-------- Text passage --------

Gaza: ceasefire an illusion
Israel’s assault on Iran, launched with the USA, has shifted the global spotlight away from its ongoing violations of the rights of people in Gaza, where killing continues despite the October ceasefire. Civil society is sustaining pressure on governments but faces an attritional campaign of state repression. Plans by Donald Trump’s Board of Peace to impose an external governance structure on Gaza, designed with no Palestinian input, constitute the latest denial of the rights of Palestinian people. There can be no peace without justice, and there must be no reconstruction without Palestinian agency.
In January, one of those tasked with governing Gaza, Donald Trump’s son-in-law Jared Kushner, unveiled his vision for the territory’s future: a futuristic property development plan apparently modelled on Dubai. Existing neighbourhoods would be erased and luxury gated communities and tourism zones created. The population would be pushed southwards towards the Egyptian border, away from Israel’s main population centres, with Gaza surrounded by an Israel-controlled buffer zone and watched over by high-tech surveillance. No one in Gaza has been consulted on this plan. The only role the proposals assign to Palestinians is economic and political compliance: to staff the businesses that make money for international investors and not express dissent.
This is the latest expression of a pattern as old as the occupation. Israel and its allies believe they should continue to make decisions about Palestinians while systematically denying them any agency.

-------- Raw records --------

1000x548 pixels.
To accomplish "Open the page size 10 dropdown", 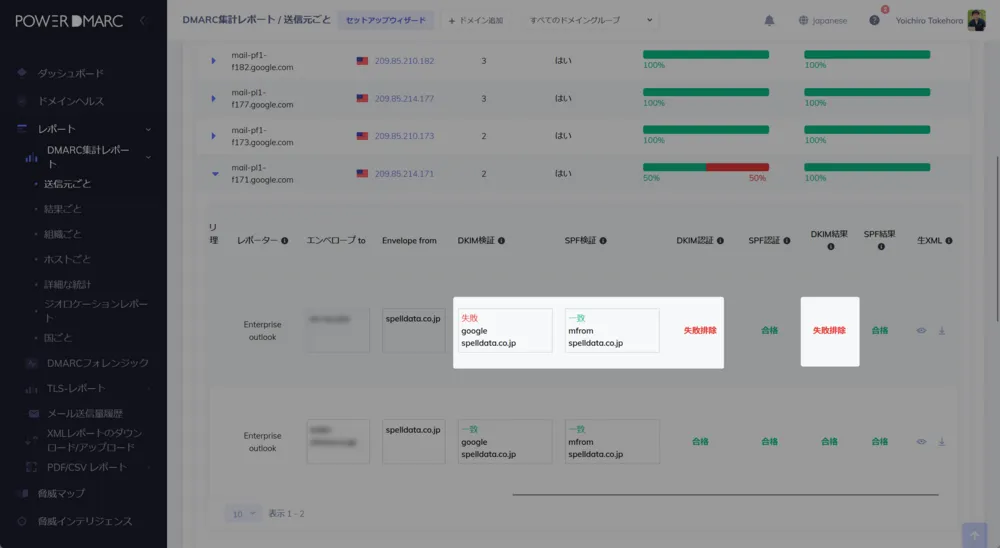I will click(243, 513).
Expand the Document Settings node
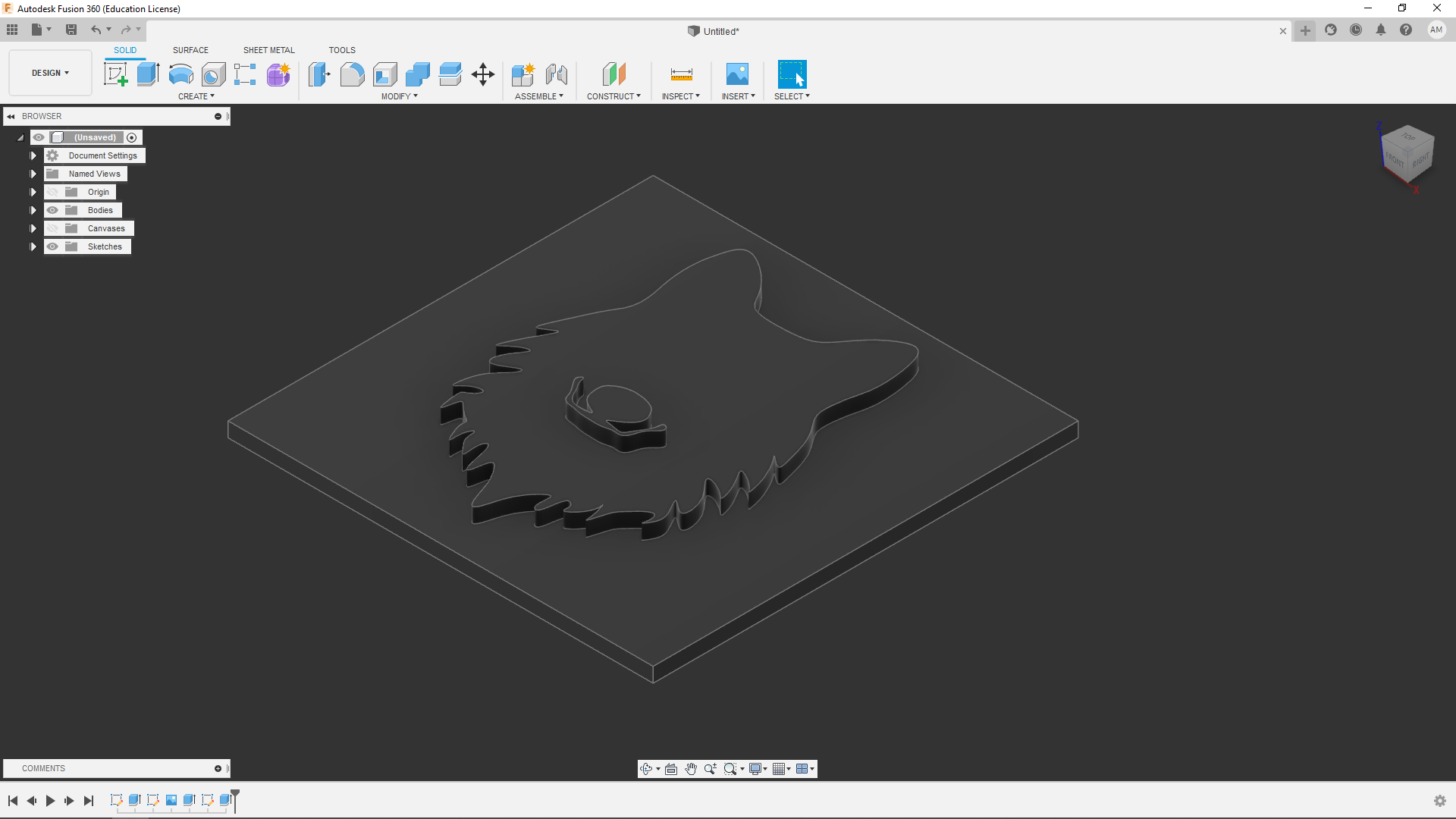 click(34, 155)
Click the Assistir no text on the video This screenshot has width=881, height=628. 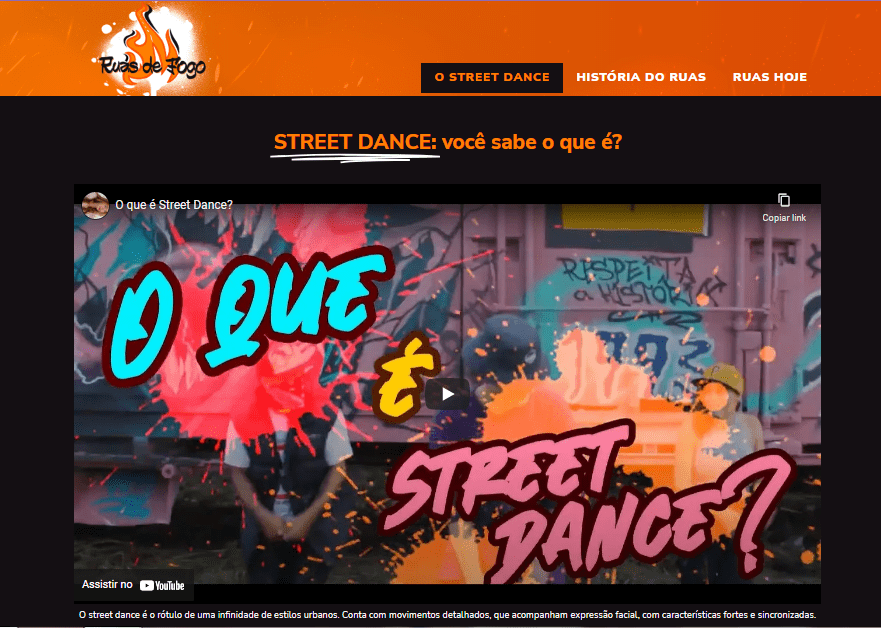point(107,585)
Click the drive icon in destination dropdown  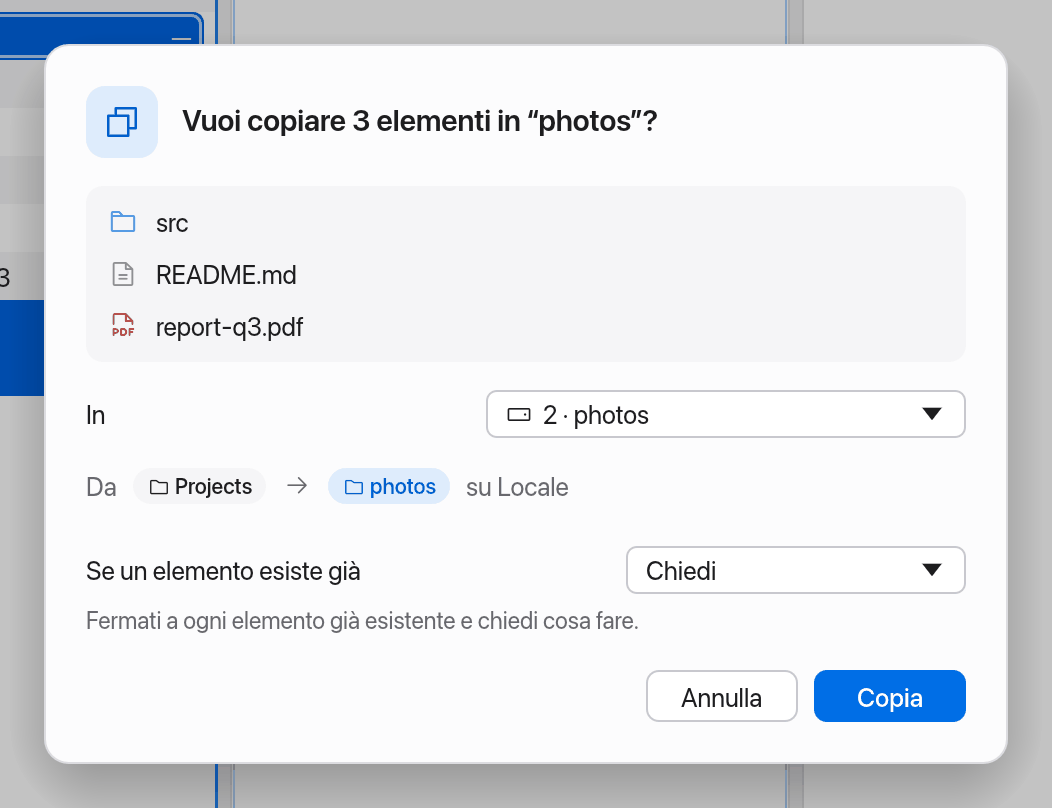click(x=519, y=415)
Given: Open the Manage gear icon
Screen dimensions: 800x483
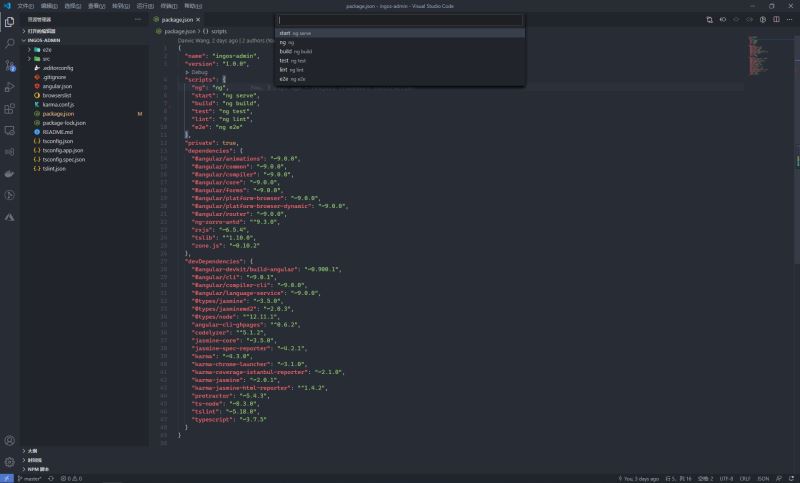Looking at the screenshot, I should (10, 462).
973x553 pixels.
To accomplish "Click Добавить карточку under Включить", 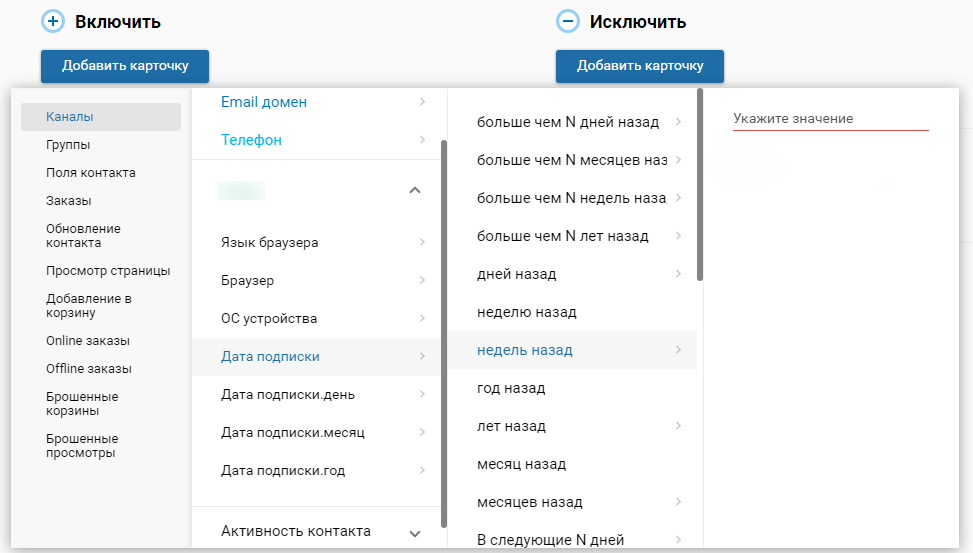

--------

Requirements.
A. Can you express the listing as a JSON list of strings, one per line with blank lines skipped, from the line with "973x553 pixels." through the end of the listing, with the pictures left out?
B. Can you continue the Gaza ceasefire article from where it stops?
The Gaza article and the listing have nothing to do with each other.

Answer set.
A.
[
  "973x553 pixels.",
  "To accomplish \"Click Добавить карточку under Включить\", "
]

B.
The latest shifting of the global spotlight helps enable this erasure. A new phase of Israel’s seemingly permanent state of warfare has begun with its assault on Iran, in concert with the USA. US war aims and what the Trump administration would deem victory are unclear, but Israel has made no secret that it wants regime change. Benjamin Netanyahu has drawn Trump into another conflict, and its broadening regional footprint, with Iran striking other countries, doesn’t seem to trouble him.
As was the case when Israel and the USA launched airstrikes on Iran last June, pressure on Israel to end the grotesque suffering it’s inflicting in Gaza and its systematic human rights abuses across Palestine has ebbed. The ceasefire agreed in October had already dissipated international concern and scrutiny, even though Israel has killed hundreds of Palestinians since it supposedly came into effect. Israel has routinely used ceasefires strategically, to buffer pressure, recalibrate its objectives and, as is now evident, to launch new wars, while failing to honour the terms of agreements. It has also continued to choke aid and restrict freedom of movement.
Ongoing violations
For people in Gaza, the suffering continues. They continue to live with the scarcity of essentials Israel has engineered. Everyday life is based on calculations about how to secure what’s needed for survival. Local civil society has continued to mobilise to provide vital aid, but faces enduring challenges of coordination, funding and access to some parts of Gaza.
Those challenges threatened to worsen in December, when Israel banned 37 international civil society organisations from working in Palestine, including ActionAid, Doctors Without Borders and the International Rescue Committee. According to the Israeli government’s new regulations, it can now refuse registration to organisations on grounds such as their support for boycotts and prosecutions of military personnel. In February, an Israeli court temporarily halted the government’s ban following an injunction filed by 17 civil society organisations, but the threat remains.
In January, the Israeli government further showed its hostility to humanitarian efforts when it tore down the headquarters of the United Nations agency for Palestine, UNRWA, in Israeli-occupied East Jerusalem, having already killed hundreds of its staff in Gaza. It treats aid not as a humanitarian obligation but as a tool, something it will withhold or allow in exchange for submission.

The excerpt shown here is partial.